NYC: ADA complaint mill could close punk-rock landmark

“Manitoba’s, one of the last punk rock dive bars in New York’s East Village, owned by former Dictators frontman “Handsome Dick” Manitoba, could be headed for a premature end. Its would-be executioner is not rising rents or gentrification, but the hefty cash settlement of a lawsuit” over disabled access, one of many filed by a Rye, N.Y. man in connection with the law firm of attorney Bradley Weitz [Anthony Fisher, Reason] Overlawyered readers have met Weitz before, here (earlier client sued over Soho pedicure station although having no feet) and here.

“Warning: The Article You’re About to Read Might Make You Laugh”

The Wall Street Journal news-section A-hed tackles silly (sometimes deliberately so) disclaimers, such as IKEA’s gigantic sign portraying a hot dog with the disclaimer “*not actual size.” But it also notes the high costs that litigation or regulatory action can inflict when disclaimers are omitted. Our readers discussed the Red Bull case two years ago.

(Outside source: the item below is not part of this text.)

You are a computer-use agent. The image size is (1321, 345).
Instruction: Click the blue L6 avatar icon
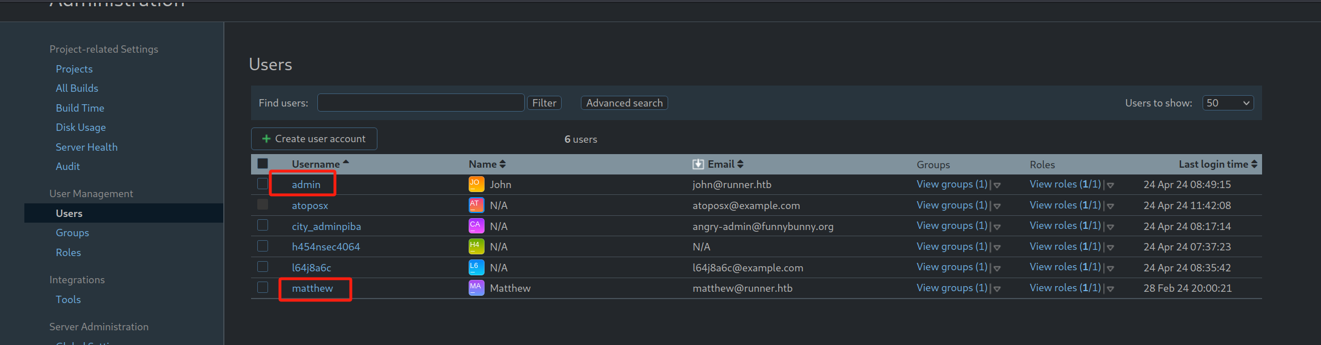click(x=476, y=267)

State of free speech doctrine at Harvard

Harvard lawprof Noah Feldman on the Paris/Fox case: let government sue media for saying (or maybe even for letting guests say) wrong things about government. Sure, what could go wrong?

Related, and outrageous: Morgan State University (Baltimore) journalism school dean wants to classify religiously irreverent speech as “fighting words,” which would throw into doubt its legal protection [DeWayne Wickham, USA Today] More: Allahpundit, Taranto/WSJ, The College Fix; edited to reflect Wickham’s (non)-clarification of his stance in the last-named link).

P.S. Via @benjaminlam: “Today’s Straits Times [Singapore] carried Feldman’s article.”